REQUIRED WORK: Write out the entries, please, from the line containing "ランドセルの中村鞄製作所 (868, 2128)" through their final line, exactly and with nothing else.
:: DATA FOR ANALYSIS ::
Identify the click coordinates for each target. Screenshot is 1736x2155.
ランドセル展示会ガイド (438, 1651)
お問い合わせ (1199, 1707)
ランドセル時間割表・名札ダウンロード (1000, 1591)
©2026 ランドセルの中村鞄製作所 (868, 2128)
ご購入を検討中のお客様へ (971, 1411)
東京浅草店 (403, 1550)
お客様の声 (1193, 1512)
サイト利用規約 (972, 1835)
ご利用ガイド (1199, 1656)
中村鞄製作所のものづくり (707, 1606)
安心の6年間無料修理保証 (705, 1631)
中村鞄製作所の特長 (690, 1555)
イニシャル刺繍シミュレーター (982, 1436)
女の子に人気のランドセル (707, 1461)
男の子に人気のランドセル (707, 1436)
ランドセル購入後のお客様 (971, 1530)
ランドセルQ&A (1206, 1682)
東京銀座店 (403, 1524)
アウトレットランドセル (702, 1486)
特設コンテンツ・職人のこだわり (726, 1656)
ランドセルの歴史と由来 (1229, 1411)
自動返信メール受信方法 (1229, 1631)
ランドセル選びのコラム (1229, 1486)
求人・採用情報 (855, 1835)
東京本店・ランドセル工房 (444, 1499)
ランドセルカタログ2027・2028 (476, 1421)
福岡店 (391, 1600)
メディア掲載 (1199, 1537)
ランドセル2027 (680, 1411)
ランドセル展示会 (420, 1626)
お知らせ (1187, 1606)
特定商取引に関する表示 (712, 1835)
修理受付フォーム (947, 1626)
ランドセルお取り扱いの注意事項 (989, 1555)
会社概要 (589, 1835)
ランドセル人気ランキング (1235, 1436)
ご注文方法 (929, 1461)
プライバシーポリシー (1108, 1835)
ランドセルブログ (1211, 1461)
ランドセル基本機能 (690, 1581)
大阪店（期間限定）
:::
SOLVED EXERCISE:
©2026 ランドセルの中村鞄製作所 (868, 2128)
ご購入を検討中のお客様へ (971, 1411)
東京浅草店 (403, 1550)
お客様の声 (1193, 1512)
サイト利用規約 (972, 1835)
ご利用ガイド (1199, 1656)
中村鞄製作所のものづくり (707, 1606)
安心の6年間無料修理保証 (705, 1631)
中村鞄製作所の特長 (690, 1555)
イニシャル刺繍シミュレーター (982, 1436)
女の子に人気のランドセル (707, 1461)
男の子に人気のランドセル (707, 1436)
ランドセル購入後のお客様 (971, 1530)
ランドセルQ&A (1206, 1682)
東京銀座店 (403, 1524)
アウトレットランドセル (702, 1486)
特設コンテンツ・職人のこだわり (726, 1656)
ランドセルの歴史と由来 (1229, 1411)
自動返信メール受信方法 (1229, 1631)
ランドセル選びのコラム (1229, 1486)
求人・採用情報 (855, 1835)
東京本店・ランドセル工房 (444, 1499)
ランドセルカタログ2027・2028 (476, 1421)
福岡店 (391, 1600)
メディア掲載 (1199, 1537)
ランドセル2027 (680, 1411)
ランドセル展示会 (420, 1626)
お知らせ (1187, 1606)
特定商取引に関する表示 (712, 1835)
修理受付フォーム (947, 1626)
ランドセルお取り扱いの注意事項 (989, 1555)
会社概要 (589, 1835)
ランドセル人気ランキング (1235, 1436)
ご注文方法 (929, 1461)
プライバシーポリシー (1108, 1835)
ランドセルブログ (1211, 1461)
ランドセル基本機能 (690, 1581)
大阪店（期間限定）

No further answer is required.